Ser bestial, e depois besta

Talvez sejam termos pesados, mas é o melhor que encontrei.
Este processo é muito simples, pois basta não seguir alguma directriz que o cliente quer. Vamos por as coisas desta forma. Imaginem que estão a criar uma marca, e que criam uma linha para identificar essa marca. No entanto, a cada pedido novo, o cliente decide mudar essa linha. Aquilo que trabalhamos para mostrar, para que a pessoa identifique a marca, já não é tão linear.
Por exemplo, a Coca-Cola, será sempre vermelho e branco. Agora imaginem, a cada novo pedido, a Coca-Cola decida mudar o tipo de letra, a cor, todos os traços que conhecemos, que nos basta olhar, e mesmo que distante, conseguimos identificar.
Neste processo, ser o pior do mundo, mesmo que tenhas feito o melhor trabalho de sempre, é fácil. Explicar ao cliente que não é aconselhável fazer algo assim, por todos os motivos, ele é simplesmente capaz de reduzir a tua reputação a pó, retirar o projecto e entregar a alguém que faça da maneira pretendida, mesmo que errada e sem qualidade.

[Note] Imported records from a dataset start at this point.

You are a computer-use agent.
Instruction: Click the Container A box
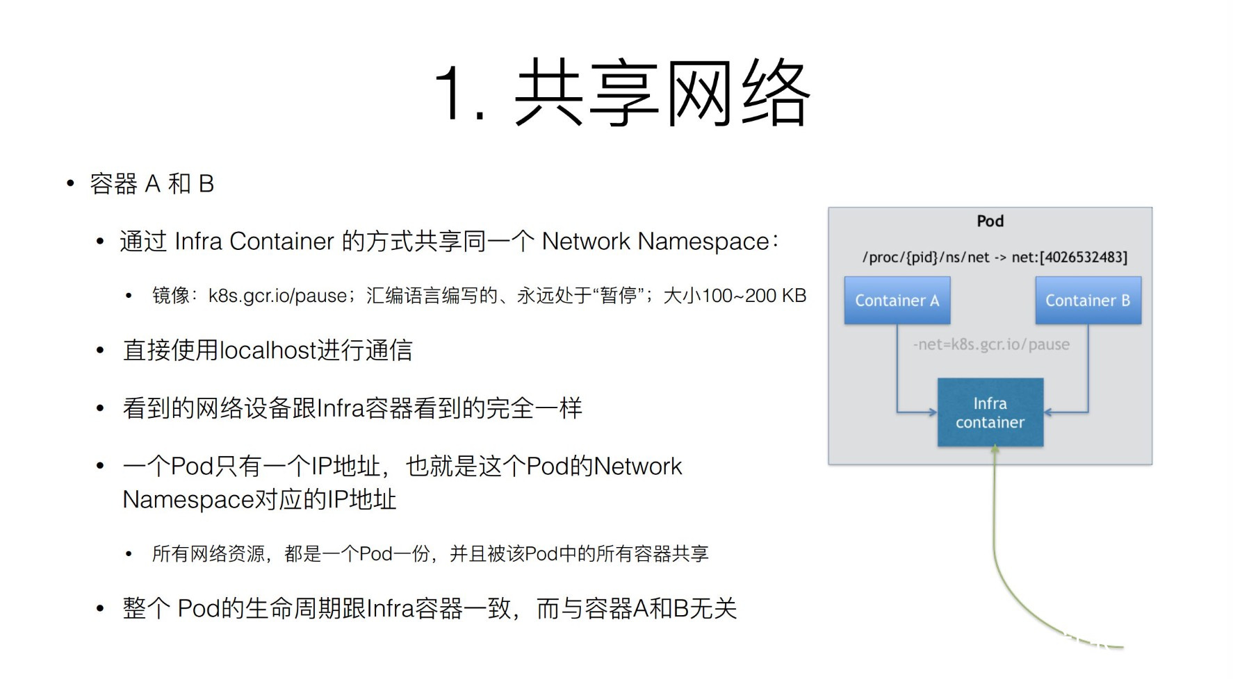click(897, 301)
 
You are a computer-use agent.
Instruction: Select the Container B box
click(1088, 301)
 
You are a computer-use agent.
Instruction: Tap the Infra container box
click(990, 412)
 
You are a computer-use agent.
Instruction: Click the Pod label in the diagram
click(990, 221)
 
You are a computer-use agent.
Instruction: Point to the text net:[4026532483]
click(1069, 258)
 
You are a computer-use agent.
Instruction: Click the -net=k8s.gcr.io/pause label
click(991, 344)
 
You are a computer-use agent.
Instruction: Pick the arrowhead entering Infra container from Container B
click(1048, 412)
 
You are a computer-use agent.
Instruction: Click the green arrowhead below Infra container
click(995, 450)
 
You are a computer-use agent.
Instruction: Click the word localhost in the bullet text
click(268, 351)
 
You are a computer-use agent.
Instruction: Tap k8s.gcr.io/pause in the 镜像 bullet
click(277, 296)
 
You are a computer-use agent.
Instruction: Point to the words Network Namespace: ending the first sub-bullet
click(660, 242)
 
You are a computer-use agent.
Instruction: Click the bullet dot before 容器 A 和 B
click(70, 184)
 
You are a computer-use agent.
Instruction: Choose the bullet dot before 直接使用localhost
click(100, 351)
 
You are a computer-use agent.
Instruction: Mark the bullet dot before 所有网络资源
click(129, 554)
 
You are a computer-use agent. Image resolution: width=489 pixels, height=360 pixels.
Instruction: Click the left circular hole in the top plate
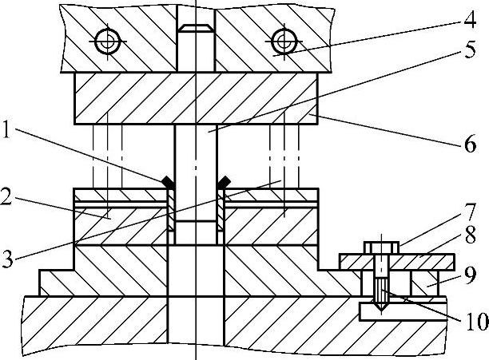(107, 42)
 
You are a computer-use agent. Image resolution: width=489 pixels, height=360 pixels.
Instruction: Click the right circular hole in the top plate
(283, 42)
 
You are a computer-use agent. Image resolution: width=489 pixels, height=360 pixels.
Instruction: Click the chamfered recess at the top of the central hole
(195, 29)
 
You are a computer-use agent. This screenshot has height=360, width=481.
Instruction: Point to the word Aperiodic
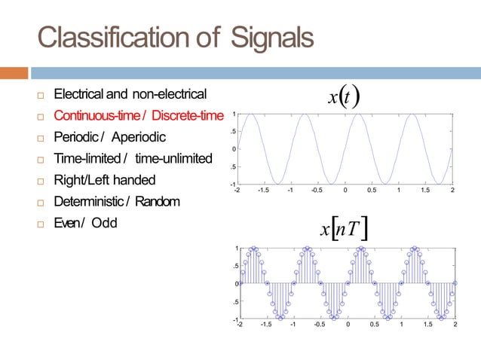click(x=139, y=138)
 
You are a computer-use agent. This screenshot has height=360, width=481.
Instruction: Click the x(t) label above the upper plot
click(x=343, y=96)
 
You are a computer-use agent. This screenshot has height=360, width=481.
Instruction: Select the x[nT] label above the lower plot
click(x=343, y=226)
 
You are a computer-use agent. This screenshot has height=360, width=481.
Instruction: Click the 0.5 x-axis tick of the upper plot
click(x=372, y=191)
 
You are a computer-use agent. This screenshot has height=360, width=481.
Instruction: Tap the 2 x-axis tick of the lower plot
click(x=455, y=326)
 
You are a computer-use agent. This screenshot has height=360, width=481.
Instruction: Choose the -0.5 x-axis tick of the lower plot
click(x=319, y=326)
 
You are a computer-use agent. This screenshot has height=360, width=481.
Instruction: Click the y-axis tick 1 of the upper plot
click(x=234, y=114)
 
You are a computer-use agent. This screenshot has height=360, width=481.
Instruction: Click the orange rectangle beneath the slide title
click(x=14, y=74)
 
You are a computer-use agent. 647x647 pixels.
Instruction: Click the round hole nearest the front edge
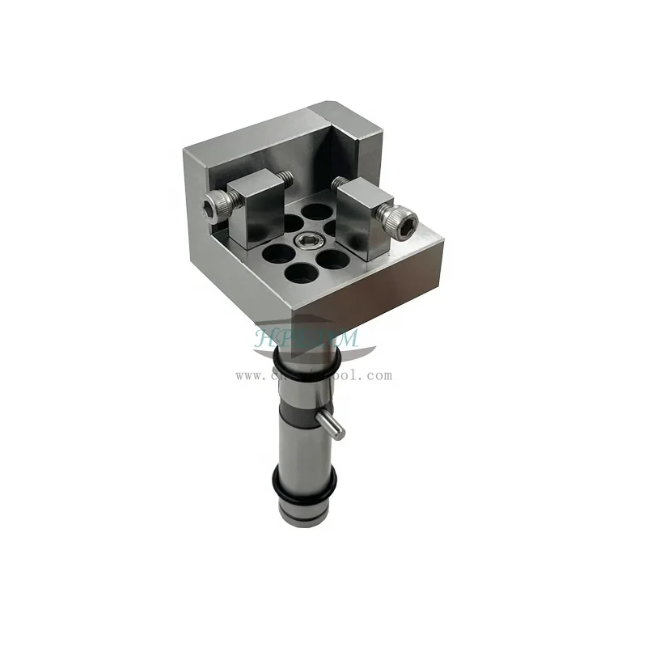coord(301,273)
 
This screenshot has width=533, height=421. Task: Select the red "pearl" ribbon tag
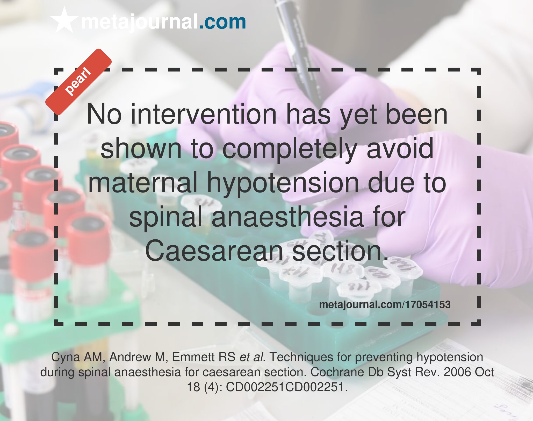pos(78,82)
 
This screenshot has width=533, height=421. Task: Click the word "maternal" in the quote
pos(143,183)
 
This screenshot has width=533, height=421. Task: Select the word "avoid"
pos(400,148)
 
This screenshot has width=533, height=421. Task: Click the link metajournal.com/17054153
pos(385,304)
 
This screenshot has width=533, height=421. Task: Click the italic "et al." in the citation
pos(253,357)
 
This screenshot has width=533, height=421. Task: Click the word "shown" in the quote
pos(141,148)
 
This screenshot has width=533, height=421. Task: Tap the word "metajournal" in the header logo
pos(140,23)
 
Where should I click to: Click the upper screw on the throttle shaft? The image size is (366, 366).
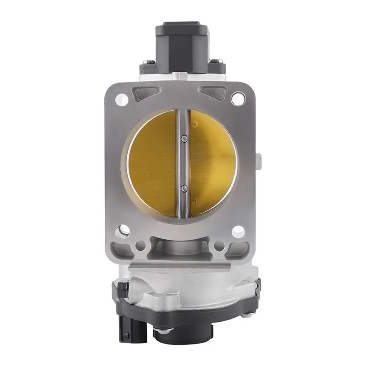click(x=183, y=137)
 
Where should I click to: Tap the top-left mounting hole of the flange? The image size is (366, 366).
click(x=122, y=98)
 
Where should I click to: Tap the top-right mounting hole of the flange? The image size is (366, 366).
click(x=237, y=98)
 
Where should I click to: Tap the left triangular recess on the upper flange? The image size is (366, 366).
click(x=139, y=95)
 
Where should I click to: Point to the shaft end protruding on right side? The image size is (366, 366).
click(x=259, y=161)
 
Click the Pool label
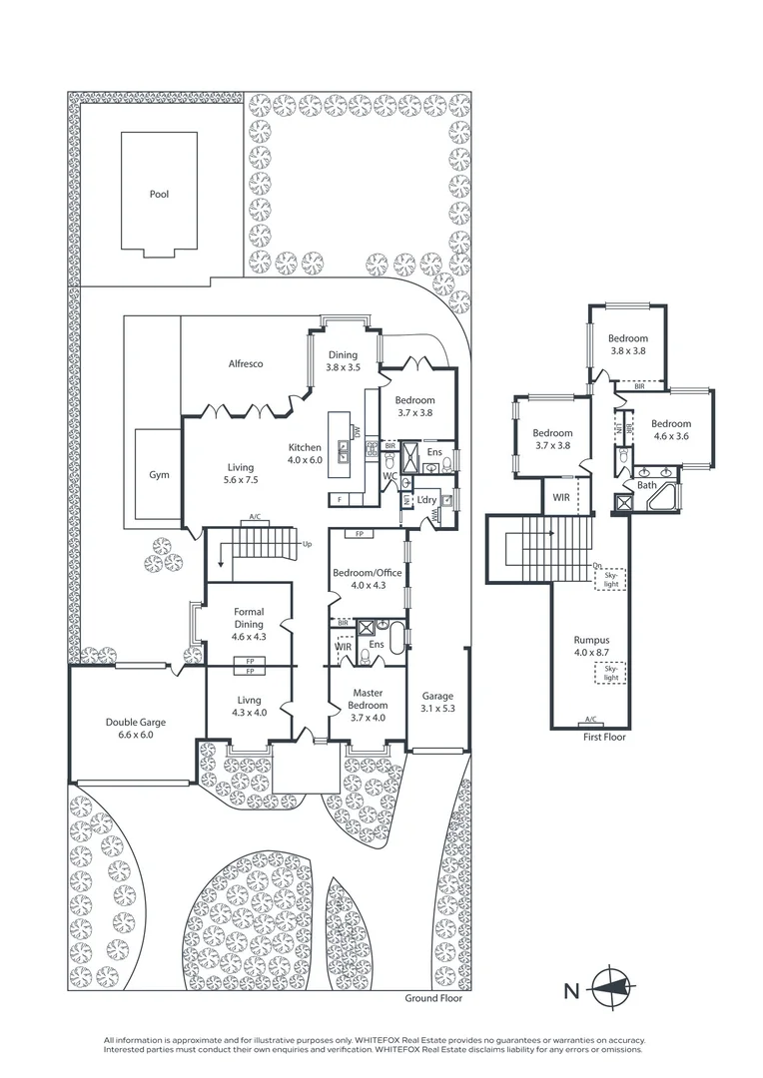[159, 194]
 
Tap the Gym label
[159, 475]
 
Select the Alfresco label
[245, 364]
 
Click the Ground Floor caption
[433, 998]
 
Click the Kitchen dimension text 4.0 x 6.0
[306, 460]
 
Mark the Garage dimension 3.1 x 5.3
[437, 710]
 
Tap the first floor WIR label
[560, 493]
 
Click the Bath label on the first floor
[647, 486]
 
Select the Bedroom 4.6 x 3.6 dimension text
[671, 436]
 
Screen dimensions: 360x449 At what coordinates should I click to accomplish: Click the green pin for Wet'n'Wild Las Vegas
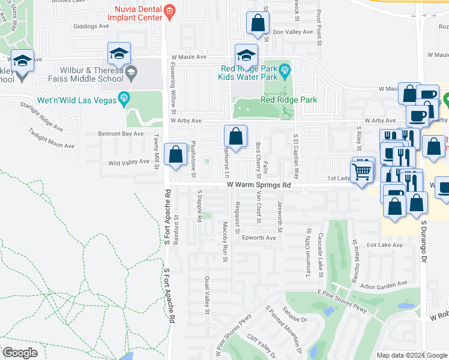pyautogui.click(x=125, y=98)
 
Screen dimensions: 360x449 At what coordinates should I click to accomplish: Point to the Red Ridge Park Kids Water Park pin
pyautogui.click(x=285, y=71)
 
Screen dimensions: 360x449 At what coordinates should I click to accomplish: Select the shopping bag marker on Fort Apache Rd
pyautogui.click(x=175, y=155)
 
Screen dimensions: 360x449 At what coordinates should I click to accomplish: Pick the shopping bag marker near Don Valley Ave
pyautogui.click(x=258, y=24)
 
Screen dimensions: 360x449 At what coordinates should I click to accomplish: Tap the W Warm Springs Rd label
pyautogui.click(x=259, y=185)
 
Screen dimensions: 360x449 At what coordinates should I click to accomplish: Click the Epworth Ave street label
pyautogui.click(x=259, y=238)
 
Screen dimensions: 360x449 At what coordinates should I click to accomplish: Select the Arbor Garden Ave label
pyautogui.click(x=384, y=283)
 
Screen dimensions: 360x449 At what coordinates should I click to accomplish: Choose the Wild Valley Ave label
pyautogui.click(x=128, y=162)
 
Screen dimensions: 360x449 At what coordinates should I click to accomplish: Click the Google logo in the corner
pyautogui.click(x=20, y=352)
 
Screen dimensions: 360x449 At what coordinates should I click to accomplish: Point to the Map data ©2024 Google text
pyautogui.click(x=411, y=355)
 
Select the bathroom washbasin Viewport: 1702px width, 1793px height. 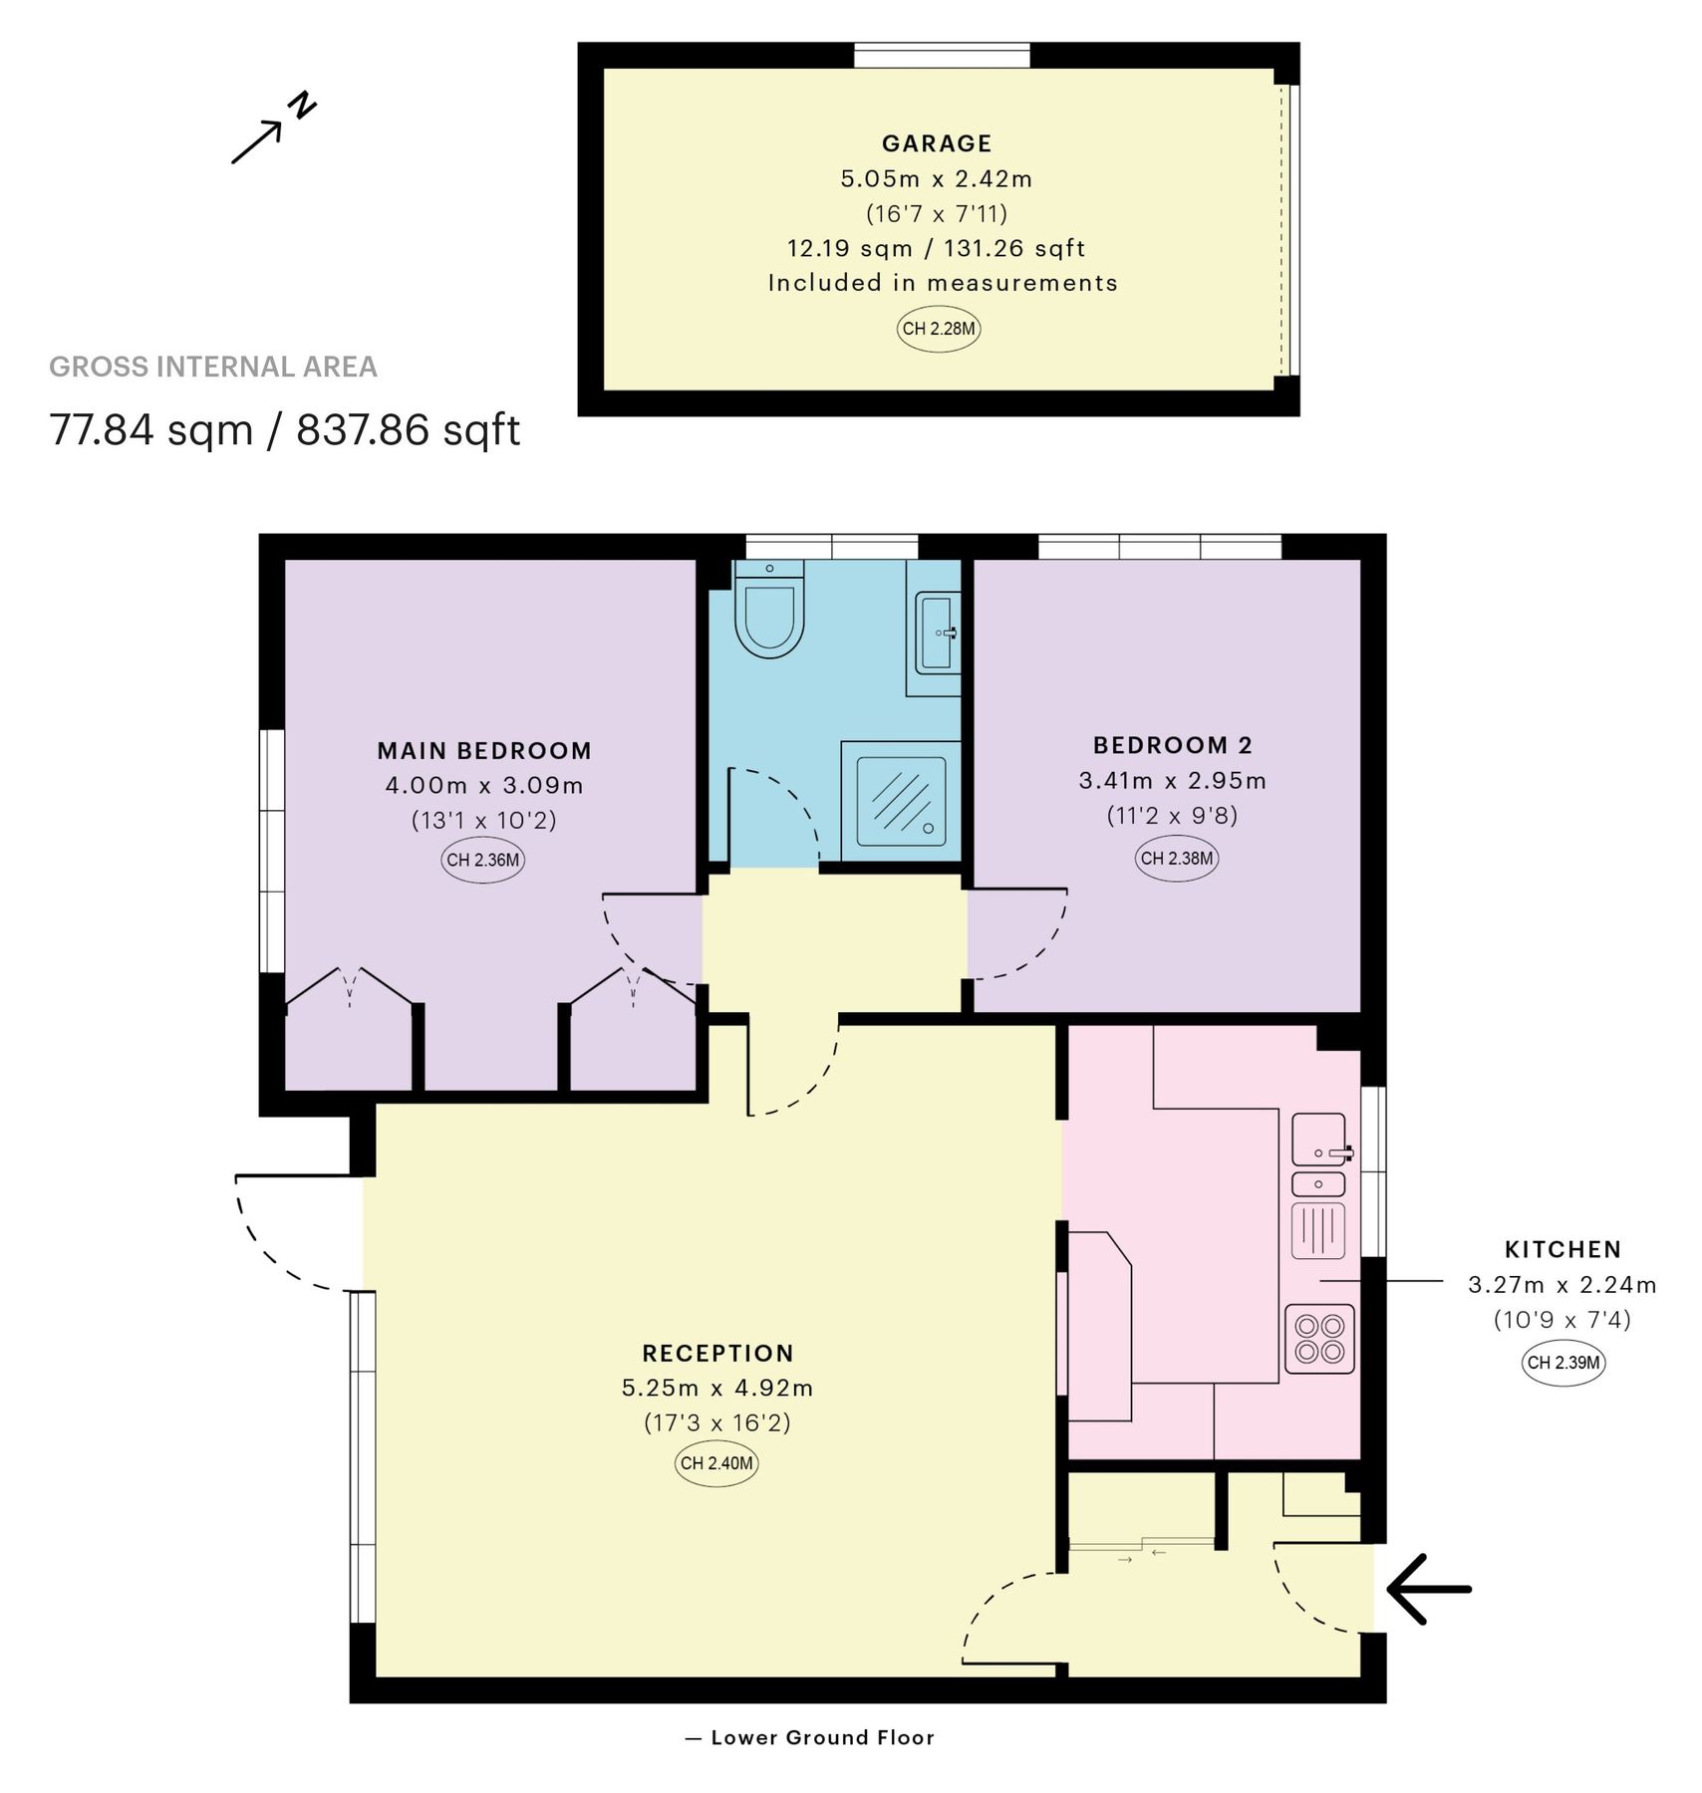tap(937, 632)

Ler mais  Programador, ser ou não ser?

Conclusão

Quando agarras num projecto assim, sem lucro, há que deixar claro, que será inteiramente desenvolvido nas horas vagas, dependente de outros projectos ou consequências que a vida tenha. Hoje estamos bem, amanhã não. Se por algum motivo, não se tem tempo para dar continuidade ao projecto por motivos pessoais ou profissionais, o cliente “projecto 0”, tem de ter consciência que, todo o seu projecto, está a ser construído de forma gratuita, recorrendo ao tempo e disponibilidade de quem o desenvolve.
Caso essa situação, não seja bem esclarecida, então é boa ideia procurar clientes que o entendam. A experiência, essa sim, ficará, seja boa, ou má.